The University chest. The friar rubbed his hands, and balancing the merest stub of a candle on the chest, began to work on one of the three great locks that kept the University’s business from prying eyes. He felt safe. He had spent several days in the church, playing the part of a pilgrim, so he could become familiar with its layout and routine. That night he had hidden behind one of the pillars when the lay-brother had walked around dousing candles and checking windows. When he had left, the friar had stood stock still behind his pillar for the best part of an hour to make certain no one had followed him. Then he had spent another hour checking the church to make doubly sure. He had climbed on benches to rattle the locks on the windows, and he had taken the precaution of slipping a thick bar across the door before climbing the spiral stairs to the tower.

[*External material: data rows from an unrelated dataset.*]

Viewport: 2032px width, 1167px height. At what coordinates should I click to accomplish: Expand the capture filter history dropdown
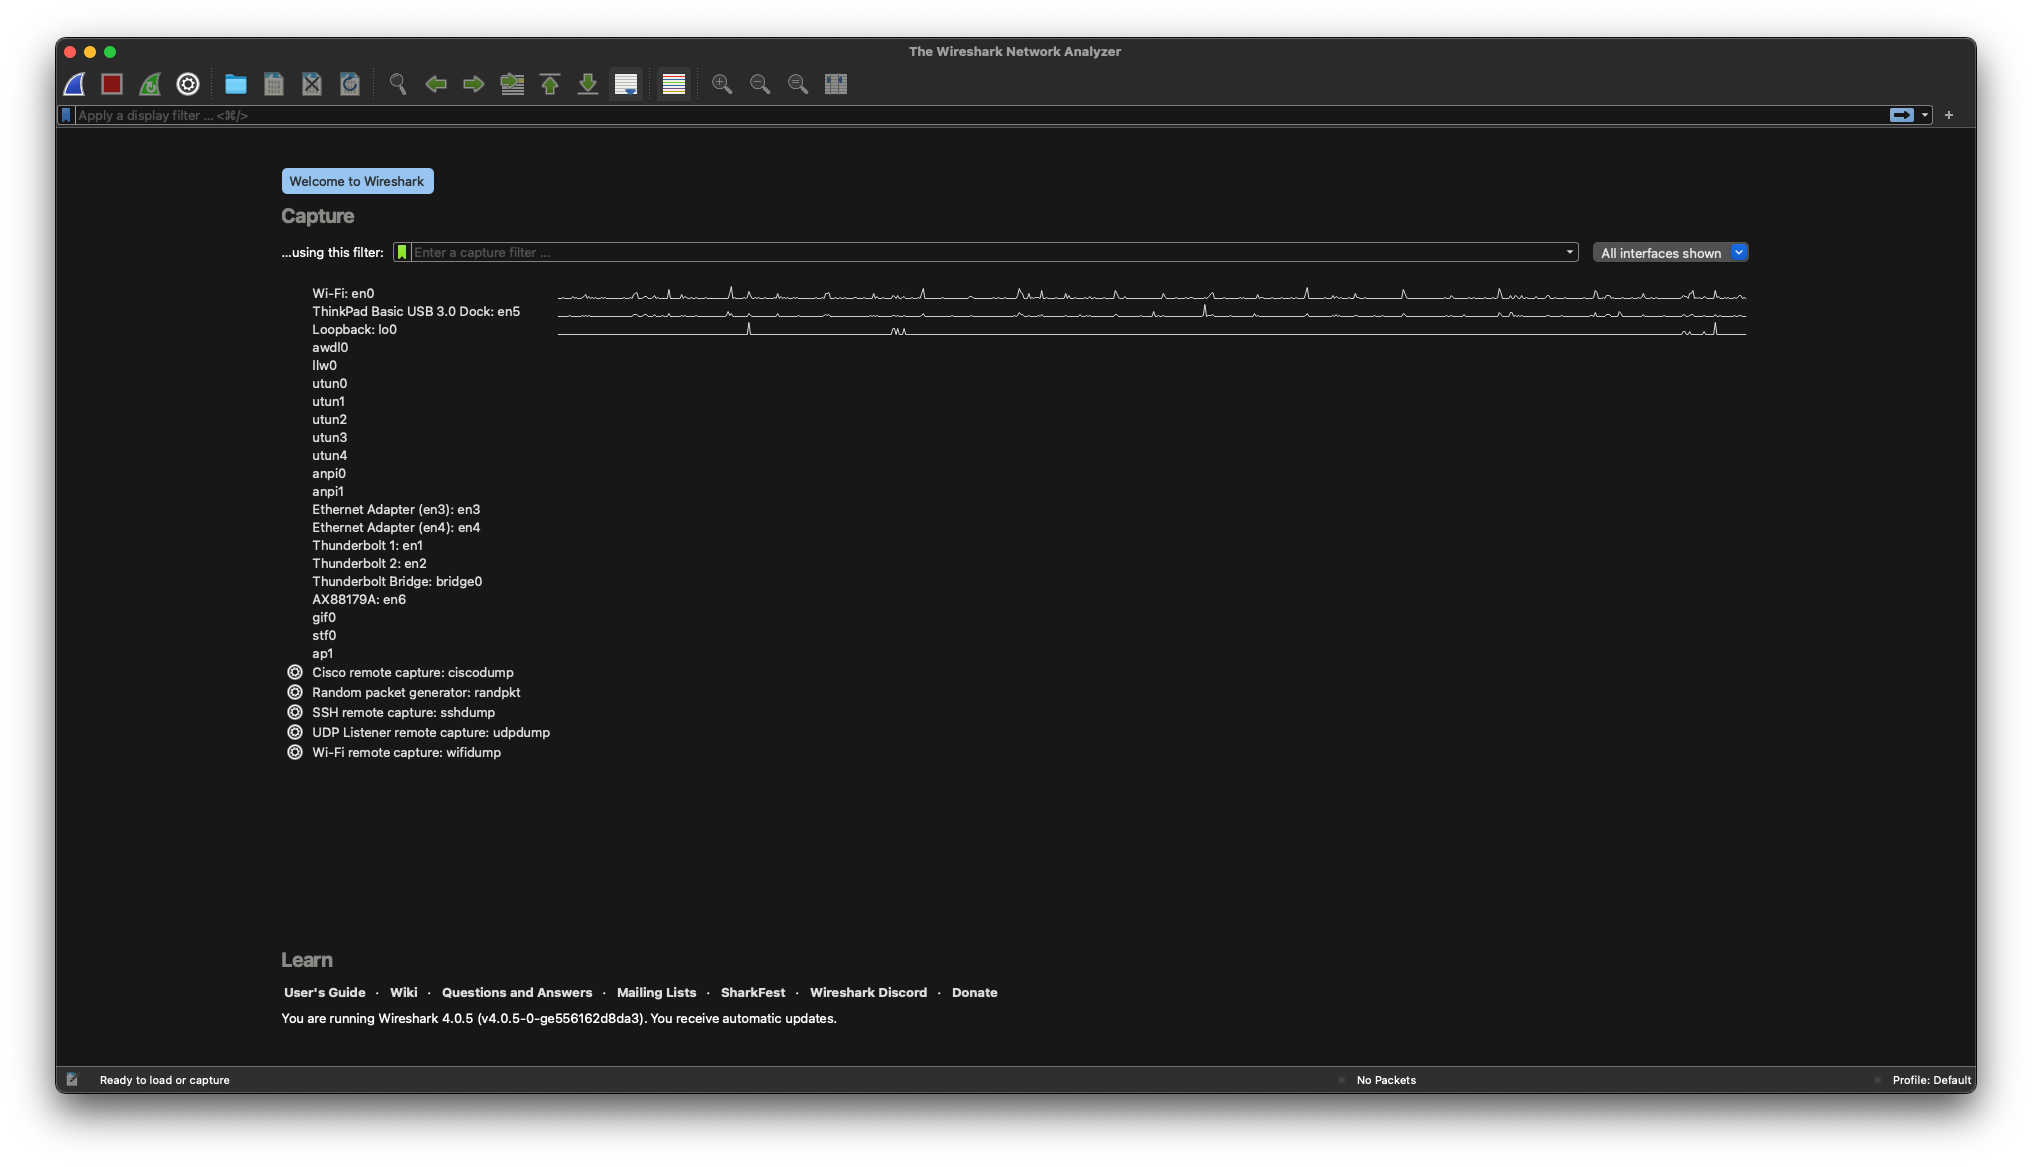(1569, 252)
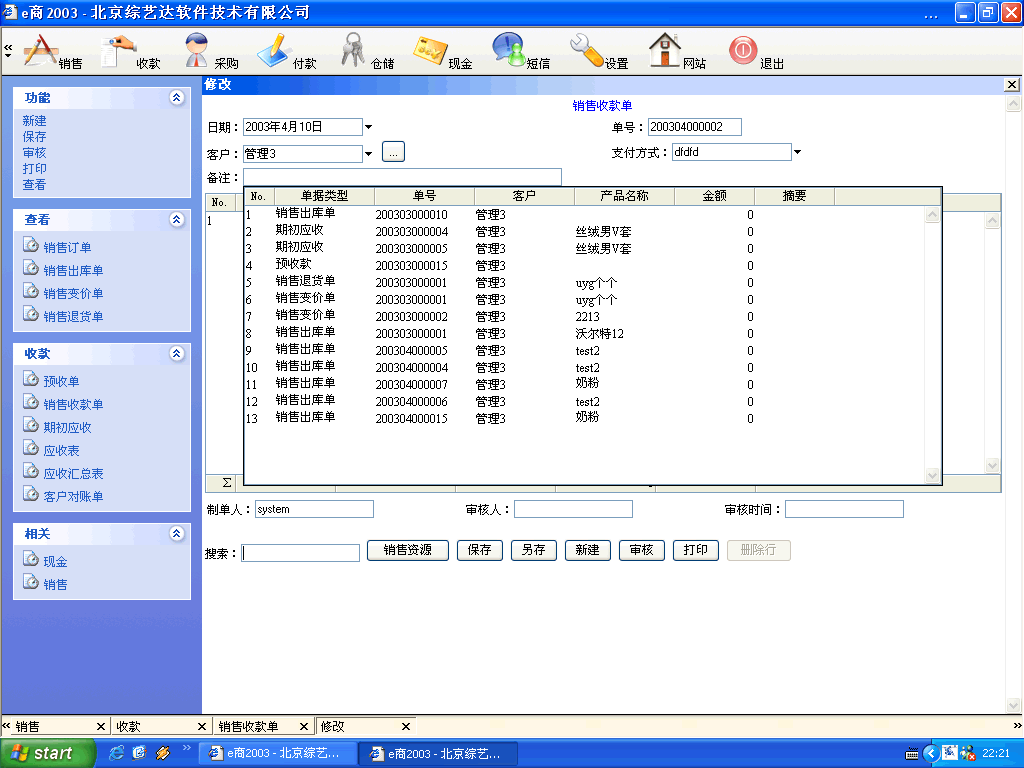
Task: Open the 支付方式 payment method dropdown
Action: [798, 153]
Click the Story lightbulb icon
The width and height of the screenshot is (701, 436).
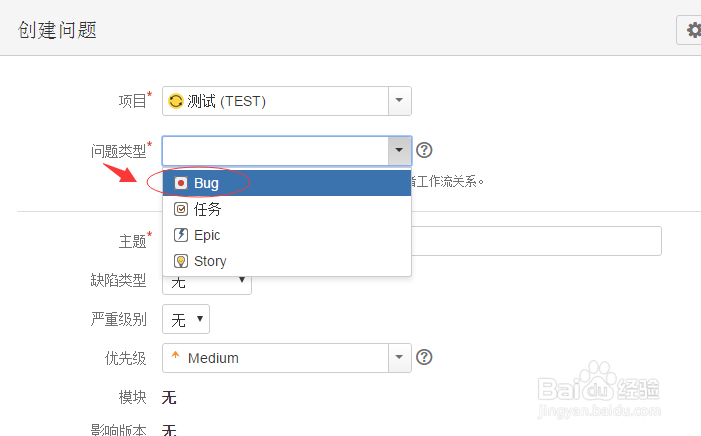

He hummed as he worked. The singing that evening had been spectacular, with boys’ voices soaring like angels over the drone of the bass and tenor of the men. The friar had been unfamiliar with the music, and had been told it had been written by a Franciscan called Simon Tunstede who was earning something of a reputation as a composer. He paused and stared into the darkness as he tried to recall how the Sanctus had gone. As it came back to him, he resumed his fiddling with the lock, and sang a little louder.

The first lock snapped open, and he shuffled on his knees to the next one. Eventually, the second lock popped open and he moved on to the third. He stopped singing and small beads of sweat broke out on his head. He paused to rub an arm over his face, then continued scraping and poking with his slivers of metal. Suddenly, the last lock snapped open.

He flexed his shoulders, cramped from hunching over his work, and carefully lifted the lid. It groaned softly, the leather hinges protesting at the weight. He knelt again and began to sort through the documents that lay within. He had only been working for a few moments when a sound behind him made him leap to his feet. He held his breath in terror and then relaxed when he realised it was only a bird in the bell chamber above. He turned back to the chest again, and continued to rifle through the scrolls and papers.

He suddenly felt a great lurching pain. He tried to stand, but his legs failed him. He put both hands to his chest and moaned softly, leaning against the great box as he did so. He was aware that the light from the candle was growing dimmer as the pain in his chest increased. With the tiniest of sighs, he collapsed over the open chest and died.